4. Import the tree visualizer from sklearn.

In [34]:
from sklearn.tree import export_graphviz

5. Visualize the decision tree.

In [35]:
import graphviz
tree_graph = export_graphviz(
    decision_tree = tree_model,
    feature_names = list(X_train.columns.values),  
    class_names = list(y_train.unique()), 
    out_file = None) 
graphviz.Source(tree_graph)
Out[35]:
Tree 0 Age <= 64.5 gini = 0.417 samples = 1553 value = [461, 1092] class = High 1 BMI <= 34.695 gini = 0.075 samples = 1109 value = [43, 1066] class = High 0->1 True 8 Age <= 69.5 gini = 0.11 samples = 444 value = [418, 26] class = Low 0->8 False 2 Age <= 60.5 gini = 0.006 samples = 927 value = [3, 924] class = High 1->2 5 Age <= 55.5 gini = 0.343 samples = 182 value = [40, 142] class = High 1->5 3 gini = 0.0 samples = 850 value = [0, 850] class = High 2->3 4 gini = 0.075 samples = 77 value = [3, 74] class = High 2->4 6 gini = 0.031 samples = 129 value = [2, 127] class = High 5->6 7 gini = 0.406 samples = 53 value = [38, 15] class = Low 5->7 9 Gender <= 0.5 gini = 0.411 samples = 90 value = [64, 26] class = Low 8->9 12 gini = 0.0 samples = 354 value = [354, 0] class = Low 8->12 10 gini = 0.455 samples = 40 value = [14, 26] class = High 9->10 11 gini = 0.0 samples = 50 value = [50, 0] class = Low 9->11

6. Question: Are you able to read and follow the logic of this decision tree?

7. Predict the labels of the test set with the model.

In [36]:
tree_predictions = tree_model.predict(X_test)

8. Get the prediction accuracy.

In [37]:
tree_score = accuracy_score(
    y_true = y_test, 
    y_pred = tree_predictions)

9. Inspect the prediction accuracy.

In [38]:
print(tree_score)
0.9665809768637532

10. Visualize the prediction errors (in red).

In [39]:
plt.scatter(
    x = X_test.Age,
    y = X_test.BMI,
    color = np.where(
        y_test == tree_predictions, 
        'black', 
        'red'))
plt.xlabel("Age")
plt.ylabel("BMI")
plt.show()

6. Predict with a Neural Network Classifier

1. Import the standard scaler from sklearn.

In [40]:
from sklearn.preprocessing import StandardScaler

2. Create a standard scaler.

In [41]:
scaler = StandardScaler()

3. Fit the scaler to all training data (i.e.
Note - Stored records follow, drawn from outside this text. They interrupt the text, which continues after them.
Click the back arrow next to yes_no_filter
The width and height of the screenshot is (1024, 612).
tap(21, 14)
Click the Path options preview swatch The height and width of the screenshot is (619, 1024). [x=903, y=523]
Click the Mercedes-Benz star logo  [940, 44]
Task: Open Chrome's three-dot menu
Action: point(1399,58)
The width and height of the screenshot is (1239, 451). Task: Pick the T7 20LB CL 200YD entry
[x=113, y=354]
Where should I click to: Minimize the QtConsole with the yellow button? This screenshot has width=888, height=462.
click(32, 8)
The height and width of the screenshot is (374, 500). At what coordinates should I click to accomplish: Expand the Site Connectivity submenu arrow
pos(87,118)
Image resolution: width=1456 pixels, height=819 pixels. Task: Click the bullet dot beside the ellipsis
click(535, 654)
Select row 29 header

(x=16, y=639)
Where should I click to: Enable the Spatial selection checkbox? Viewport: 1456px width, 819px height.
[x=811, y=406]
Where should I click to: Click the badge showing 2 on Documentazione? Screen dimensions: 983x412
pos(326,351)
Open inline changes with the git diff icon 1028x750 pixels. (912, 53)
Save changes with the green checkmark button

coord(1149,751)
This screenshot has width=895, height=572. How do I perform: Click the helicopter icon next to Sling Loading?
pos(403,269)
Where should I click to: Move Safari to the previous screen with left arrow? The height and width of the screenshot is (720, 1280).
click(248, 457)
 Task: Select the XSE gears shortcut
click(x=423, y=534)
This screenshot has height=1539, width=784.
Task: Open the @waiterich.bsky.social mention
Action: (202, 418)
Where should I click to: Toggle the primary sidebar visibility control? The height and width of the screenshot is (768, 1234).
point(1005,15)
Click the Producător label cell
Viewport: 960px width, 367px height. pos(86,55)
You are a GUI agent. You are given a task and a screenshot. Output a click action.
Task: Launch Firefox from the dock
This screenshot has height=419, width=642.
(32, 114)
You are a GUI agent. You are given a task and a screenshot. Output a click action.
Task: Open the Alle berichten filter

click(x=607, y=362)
X).

In [42]:
scaler.fit(X)
Out[42]:
StandardScaler(copy=True, with_mean=True, with_std=True)

4. Scale the training and test set.

In [43]:
X_train_scaled = scaler.transform(X_train)

X_test_scaled = scaler.transform(X_test)

5. Import the neural network classifier from sklearn.

In [44]:
from sklearn.neural_network import MLPClassifier

6. Create a neural network classifier with 4 hidden tanh layers.

In [45]:
neural_model = MLPClassifier(
    hidden_layer_sizes = (4),
    activation = "tanh",
    max_iter = 2000)

7. Train the model using the training data.

In [46]:
neural_model.fit(
    X = X_train_scaled, 
    y = y_train)
Out[46]:
MLPClassifier(activation='tanh', alpha=0.0001, batch_size='auto', beta_1=0.9,
       beta_2=0.999, early_stopping=False, epsilon=1e-08,
       hidden_layer_sizes=4, learning_rate='constant',
       learning_rate_init=0.001, max_iter=2000, momentum=0.9,
       nesterovs_momentum=True, power_t=0.5, random_state=None,
       shuffle=True, solver='adam', tol=0.0001, validation_fraction=0.1,
       verbose=False, warm_start=False)

8. Predict the test set labels using the model.

In [47]:
neural_predictions = neural_model.predict(X_test_scaled)

9. Get the prediction accuracy.

In [48]:
neural_score = accuracy_score(
    y_true = y_test, 
    y_pred = neural_predictions)

10. Inspect the prediction accuracy.

In [49]:
print(neural_score)
0.9717223650385605

11. Visualize the prediction errors (in red).

In [50]:
plt.scatter(
    x = X_test.Age,
    y = X_test.BMI,
    color = np.where(
        y_test == neural_predictions, 
        'black', 
        'red'))
plt.xlabel("Age")
plt.ylabel("BMI")
plt.show()

7. Evaluate the Classifier

1. Compare the accuracy of all three models.

In [51]:
print("KNN: ", knn_score)
print("Tree:", tree_score)
print("NNet:", neural_score)
KNN:  0.9691516709511568
Tree: 0.9665809768637532
NNet: 0.9717223650385605

2. Question: Which of these three classifiers would you choose? Why?